Some records
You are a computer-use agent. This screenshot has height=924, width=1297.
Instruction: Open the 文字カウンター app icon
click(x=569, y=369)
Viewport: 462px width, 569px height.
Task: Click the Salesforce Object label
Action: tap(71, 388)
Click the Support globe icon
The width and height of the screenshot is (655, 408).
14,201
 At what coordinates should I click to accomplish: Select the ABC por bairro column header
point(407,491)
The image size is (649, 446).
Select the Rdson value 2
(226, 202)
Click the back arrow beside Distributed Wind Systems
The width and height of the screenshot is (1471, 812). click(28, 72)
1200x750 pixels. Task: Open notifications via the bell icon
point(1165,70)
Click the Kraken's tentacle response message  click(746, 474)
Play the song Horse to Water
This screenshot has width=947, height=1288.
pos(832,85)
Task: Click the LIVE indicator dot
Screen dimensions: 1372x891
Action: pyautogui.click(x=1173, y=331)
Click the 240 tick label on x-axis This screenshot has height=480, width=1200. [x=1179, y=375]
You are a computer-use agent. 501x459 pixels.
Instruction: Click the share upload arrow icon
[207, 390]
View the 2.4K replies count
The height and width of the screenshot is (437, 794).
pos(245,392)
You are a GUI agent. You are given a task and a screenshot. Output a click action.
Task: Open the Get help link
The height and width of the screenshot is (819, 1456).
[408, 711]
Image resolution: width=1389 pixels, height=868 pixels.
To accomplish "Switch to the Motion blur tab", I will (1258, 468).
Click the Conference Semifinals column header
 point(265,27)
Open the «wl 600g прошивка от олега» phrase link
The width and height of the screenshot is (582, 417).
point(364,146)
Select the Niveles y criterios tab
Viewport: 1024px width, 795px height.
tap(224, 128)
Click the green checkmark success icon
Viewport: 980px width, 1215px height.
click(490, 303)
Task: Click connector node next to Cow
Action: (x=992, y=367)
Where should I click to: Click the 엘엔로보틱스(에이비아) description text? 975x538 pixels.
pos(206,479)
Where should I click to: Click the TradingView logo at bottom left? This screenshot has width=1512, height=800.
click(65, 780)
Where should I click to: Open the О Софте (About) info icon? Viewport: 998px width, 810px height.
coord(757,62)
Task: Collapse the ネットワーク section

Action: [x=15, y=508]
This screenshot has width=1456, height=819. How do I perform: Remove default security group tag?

TO BE DONE -> Reproduce the data above, replacing every occurrence of "Instruction" with "Directive" and leaving everything else unchanged.

PROBLEM SOLUTION ->
You are a computer-use agent. This screenshot has height=924, width=1297.
Directive: Open the 文字カウンター app icon
click(x=569, y=369)
Viewport: 462px width, 569px height.
Task: Click the Salesforce Object label
Action: tap(71, 388)
Click the Support globe icon
The width and height of the screenshot is (655, 408).
14,201
 At what coordinates should I click to accomplish: Select the ABC por bairro column header
point(407,491)
The image size is (649, 446).
Select the Rdson value 2
(226, 202)
Click the back arrow beside Distributed Wind Systems
The width and height of the screenshot is (1471, 812). click(28, 72)
1200x750 pixels. Task: Open notifications via the bell icon
point(1165,70)
Click the Kraken's tentacle response message  click(746, 474)
Play the song Horse to Water
This screenshot has width=947, height=1288.
pos(832,85)
Task: Click the LIVE indicator dot
Screen dimensions: 1372x891
Action: pyautogui.click(x=1173, y=331)
Click the 240 tick label on x-axis This screenshot has height=480, width=1200. [x=1179, y=375]
You are a computer-use agent. 501x459 pixels.
Directive: Click the share upload arrow icon
[207, 390]
View the 2.4K replies count
The height and width of the screenshot is (437, 794).
pos(245,392)
You are a GUI agent. You are given a task and a screenshot. Output a click action.
Task: Open the Get help link
The height and width of the screenshot is (819, 1456).
[408, 711]
Image resolution: width=1389 pixels, height=868 pixels.
To accomplish "Switch to the Motion blur tab", I will (1258, 468).
Click the Conference Semifinals column header
 point(265,27)
Open the «wl 600g прошивка от олега» phrase link
The width and height of the screenshot is (582, 417).
point(364,146)
Select the Niveles y criterios tab
Viewport: 1024px width, 795px height.
tap(224, 128)
Click the green checkmark success icon
Viewport: 980px width, 1215px height.
click(490, 303)
Task: Click connector node next to Cow
Action: (x=992, y=367)
Where should I click to: Click the 엘엔로보틱스(에이비아) description text? 975x538 pixels.
pos(206,479)
Where should I click to: Click the TradingView logo at bottom left? This screenshot has width=1512, height=800.
click(65, 780)
Where should I click to: Open the О Софте (About) info icon? Viewport: 998px width, 810px height.
coord(757,62)
Task: Collapse the ネットワーク section

Action: [x=15, y=508]
This screenshot has width=1456, height=819. How do I perform: Remove default security group tag?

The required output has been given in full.